Why did I choose Firefox as my main browser? Here is the simple list:

  • Security – this is probably the main reason. Firefox out of the box is a slightly lesser target for hackers at the moment but while that might change there are several other factors making Firefox the number one security choice and one of them is the addon NoScript. A really nifty little program that simply stops all scripts on all pages you visit. With a simple click you can activate a single domain to use scripts either always or just temporarily for your current visit. This really improves security while browsing the Internet. While some pages look terrible these days without scripting ability you can always choose to trust those that you want to visit (and remember you used to trust ALL of them). This still doesnt save you if your favourite site is targeted by a cross-site scripting attack but at least being conservative with who may run scripts on your computer makes the odds work against you being a target.
  • Speed – the rendering engine of Firefox 3 seems faster, I do not know if this is true of just a perception of mine. It may also help that I’ve installed AdBlock Plus. This is another great addon that makes you able to block all incoming adds before they are downloaded, you can either manually block different ad-vendors by domain or different filters or you can also choose to subscribe to a kind of blacklist filter. With the blacklist filter “EasyList” most of the ads are gone! Visiting ad heavy site used to be very slow but with all the flash graphics and different connections to ad servers but with the filter in place you get to download what you really came from and not all the crap the site tries to throw at you. I’ve also found this very helpfull while being out with my laptop and wanting to conserve the amount of traffic I use while browsing the web.
  • AddOns – I’ve allready mentioned two addons but still the ability to customize your browser deserves special mention as well. While the average guy might not be able to develop addons for Firefox the open interface makes it perfect for everybody wanting to add their own idea to the web browser. This is clearly a popular feature and when visiting the official addon site you can download almost anything you could think of to pimp your browser.
  • Privacy – while maybe not a reason to install the web browser at my own computers the privacy settings and features of firefox are very well to my liking, when I use a public computer I use Firefox if they have it since the ability to remove personal data is made so easy.
  • Bookmarks / History – a fresh take on bookmarks and history is made in Firefox 3. I don’t know if I’m alone in having stoped to add bookmarks for everything but the improvements really support my way of browsing. The history list is made part of the bookmarks with features to visit the latest sites (also available in most browsers with history of course) but also the most visited sites. If you choose to skip bookmarks all togheter (like I usually do) and just type the URL the dropdown that used to be only the domains is expanded with domain, icon, title and a small description of the site. This really helps casual browsing and is a nice looking feature.
  • Open Source – while not a major benefit in itself I am a strong supporter of open source and if there are two products, one open source and one proprietary software I would go for the open source alternative any day (on a private level, this might be different in a business point of view depending on the situation).
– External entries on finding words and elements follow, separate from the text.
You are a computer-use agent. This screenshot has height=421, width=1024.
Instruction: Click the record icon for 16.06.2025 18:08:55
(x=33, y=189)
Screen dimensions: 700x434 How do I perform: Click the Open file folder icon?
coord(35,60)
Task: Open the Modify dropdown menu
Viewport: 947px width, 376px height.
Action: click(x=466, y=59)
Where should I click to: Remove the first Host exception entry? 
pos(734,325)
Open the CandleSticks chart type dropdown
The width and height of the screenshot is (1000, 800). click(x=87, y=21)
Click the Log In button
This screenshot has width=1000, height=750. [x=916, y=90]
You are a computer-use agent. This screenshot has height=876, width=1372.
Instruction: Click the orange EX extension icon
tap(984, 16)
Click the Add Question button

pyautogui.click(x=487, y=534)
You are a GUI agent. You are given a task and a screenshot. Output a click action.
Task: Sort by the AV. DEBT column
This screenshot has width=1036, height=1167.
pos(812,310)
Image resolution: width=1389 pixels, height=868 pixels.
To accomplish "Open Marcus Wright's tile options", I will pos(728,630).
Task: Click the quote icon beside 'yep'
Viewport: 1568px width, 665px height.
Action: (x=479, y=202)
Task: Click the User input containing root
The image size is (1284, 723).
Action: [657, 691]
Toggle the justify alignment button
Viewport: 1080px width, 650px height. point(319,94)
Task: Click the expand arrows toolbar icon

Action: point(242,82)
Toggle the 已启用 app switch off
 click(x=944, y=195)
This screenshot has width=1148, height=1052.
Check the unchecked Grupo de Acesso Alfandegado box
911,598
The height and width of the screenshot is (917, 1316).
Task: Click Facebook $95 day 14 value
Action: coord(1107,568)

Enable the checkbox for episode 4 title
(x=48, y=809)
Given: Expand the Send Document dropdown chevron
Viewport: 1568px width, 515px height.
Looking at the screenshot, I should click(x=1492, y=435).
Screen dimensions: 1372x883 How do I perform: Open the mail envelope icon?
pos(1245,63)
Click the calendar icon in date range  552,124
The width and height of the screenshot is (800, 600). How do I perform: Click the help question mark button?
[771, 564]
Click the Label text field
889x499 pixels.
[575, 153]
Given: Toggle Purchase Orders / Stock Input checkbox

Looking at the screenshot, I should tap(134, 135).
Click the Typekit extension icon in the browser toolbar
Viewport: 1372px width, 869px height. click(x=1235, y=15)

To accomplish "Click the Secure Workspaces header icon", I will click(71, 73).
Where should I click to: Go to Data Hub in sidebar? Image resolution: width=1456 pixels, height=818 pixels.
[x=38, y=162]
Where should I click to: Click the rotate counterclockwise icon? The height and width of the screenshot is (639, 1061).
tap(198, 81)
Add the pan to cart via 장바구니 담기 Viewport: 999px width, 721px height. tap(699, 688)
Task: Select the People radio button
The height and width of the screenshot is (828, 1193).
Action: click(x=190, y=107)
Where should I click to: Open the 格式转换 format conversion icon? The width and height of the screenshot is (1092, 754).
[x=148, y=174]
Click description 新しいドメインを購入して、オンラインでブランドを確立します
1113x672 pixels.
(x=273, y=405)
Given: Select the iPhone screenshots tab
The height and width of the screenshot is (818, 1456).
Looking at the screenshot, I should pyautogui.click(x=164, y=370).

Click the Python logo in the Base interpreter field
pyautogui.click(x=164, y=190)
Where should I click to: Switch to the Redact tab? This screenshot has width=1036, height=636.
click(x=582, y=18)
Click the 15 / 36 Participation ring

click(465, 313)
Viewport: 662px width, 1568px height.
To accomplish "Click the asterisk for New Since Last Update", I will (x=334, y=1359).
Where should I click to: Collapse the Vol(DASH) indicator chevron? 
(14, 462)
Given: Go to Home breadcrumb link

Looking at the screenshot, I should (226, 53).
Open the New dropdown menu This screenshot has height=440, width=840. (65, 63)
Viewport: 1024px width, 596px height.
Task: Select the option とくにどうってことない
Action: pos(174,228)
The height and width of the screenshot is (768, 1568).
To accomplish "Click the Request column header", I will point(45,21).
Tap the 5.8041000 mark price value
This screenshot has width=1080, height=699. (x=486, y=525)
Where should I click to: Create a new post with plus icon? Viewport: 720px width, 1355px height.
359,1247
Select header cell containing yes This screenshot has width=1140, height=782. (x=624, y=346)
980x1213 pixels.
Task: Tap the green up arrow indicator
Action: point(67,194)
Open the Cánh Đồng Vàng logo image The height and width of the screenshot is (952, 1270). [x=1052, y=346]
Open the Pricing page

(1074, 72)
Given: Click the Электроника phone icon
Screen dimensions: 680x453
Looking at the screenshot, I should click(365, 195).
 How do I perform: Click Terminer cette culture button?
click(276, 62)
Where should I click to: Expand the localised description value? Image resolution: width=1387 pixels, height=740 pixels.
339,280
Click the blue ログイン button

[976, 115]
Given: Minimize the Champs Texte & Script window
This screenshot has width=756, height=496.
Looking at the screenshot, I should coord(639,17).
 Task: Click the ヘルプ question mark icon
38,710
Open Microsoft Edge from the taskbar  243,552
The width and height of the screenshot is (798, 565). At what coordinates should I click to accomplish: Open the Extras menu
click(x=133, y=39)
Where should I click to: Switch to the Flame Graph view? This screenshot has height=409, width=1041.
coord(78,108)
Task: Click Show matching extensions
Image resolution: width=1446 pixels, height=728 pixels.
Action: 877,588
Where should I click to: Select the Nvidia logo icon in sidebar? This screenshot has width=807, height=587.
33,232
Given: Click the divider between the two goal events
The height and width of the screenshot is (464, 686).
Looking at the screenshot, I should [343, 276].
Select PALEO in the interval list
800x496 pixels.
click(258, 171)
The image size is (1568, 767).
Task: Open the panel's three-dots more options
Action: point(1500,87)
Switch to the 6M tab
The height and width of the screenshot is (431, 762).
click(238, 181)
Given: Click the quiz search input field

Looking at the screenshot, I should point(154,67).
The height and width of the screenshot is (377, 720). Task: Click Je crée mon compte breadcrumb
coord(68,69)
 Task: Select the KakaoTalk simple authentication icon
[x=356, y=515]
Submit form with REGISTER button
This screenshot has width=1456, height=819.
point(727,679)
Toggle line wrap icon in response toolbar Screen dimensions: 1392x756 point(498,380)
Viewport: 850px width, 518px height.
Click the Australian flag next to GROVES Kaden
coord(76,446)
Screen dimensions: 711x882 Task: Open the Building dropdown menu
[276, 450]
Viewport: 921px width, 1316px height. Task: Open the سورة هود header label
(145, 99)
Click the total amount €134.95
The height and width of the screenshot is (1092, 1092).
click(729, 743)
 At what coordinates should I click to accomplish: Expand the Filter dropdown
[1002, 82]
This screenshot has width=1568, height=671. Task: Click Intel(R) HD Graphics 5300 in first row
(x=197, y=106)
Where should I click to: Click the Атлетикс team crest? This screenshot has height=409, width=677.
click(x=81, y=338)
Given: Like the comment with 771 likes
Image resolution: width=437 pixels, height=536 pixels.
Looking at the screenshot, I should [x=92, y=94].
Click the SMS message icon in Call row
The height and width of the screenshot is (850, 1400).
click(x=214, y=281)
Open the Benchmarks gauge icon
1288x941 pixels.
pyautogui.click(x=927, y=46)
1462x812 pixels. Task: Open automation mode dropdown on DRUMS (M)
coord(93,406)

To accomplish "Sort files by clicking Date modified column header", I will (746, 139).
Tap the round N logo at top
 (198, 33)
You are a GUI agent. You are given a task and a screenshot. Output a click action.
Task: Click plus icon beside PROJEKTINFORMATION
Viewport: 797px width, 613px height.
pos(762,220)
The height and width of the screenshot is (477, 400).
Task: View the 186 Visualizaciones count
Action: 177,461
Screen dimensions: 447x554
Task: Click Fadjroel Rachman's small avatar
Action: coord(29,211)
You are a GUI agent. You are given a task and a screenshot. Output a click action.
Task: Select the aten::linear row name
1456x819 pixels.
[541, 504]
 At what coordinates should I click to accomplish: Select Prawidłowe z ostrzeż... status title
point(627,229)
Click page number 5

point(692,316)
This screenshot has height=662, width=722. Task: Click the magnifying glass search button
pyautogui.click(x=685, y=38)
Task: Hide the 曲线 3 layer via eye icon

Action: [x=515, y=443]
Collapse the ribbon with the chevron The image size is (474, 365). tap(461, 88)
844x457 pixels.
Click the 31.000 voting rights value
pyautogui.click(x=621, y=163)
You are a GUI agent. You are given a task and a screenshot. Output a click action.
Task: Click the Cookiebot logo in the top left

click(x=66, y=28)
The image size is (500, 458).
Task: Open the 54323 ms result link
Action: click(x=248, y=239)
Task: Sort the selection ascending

While there are major improvements in choosing Firefox there are of course also drawbacks. Most of these are minor and will probably change with time. There are a few sites that just doesnt work well in Firefox and one of them is my on-line bank which at the moment only accepts Internet Explorer. These sites are very rare though and I think most site administrators are adapting to the fact that Firefox is becoming one of the major browsers.

Firefox is no longer a browser trying to catch up with Internet Explorer, Firefox just took the lead. Now let’s see some healthy competition and more innovate features ahead in all browsers.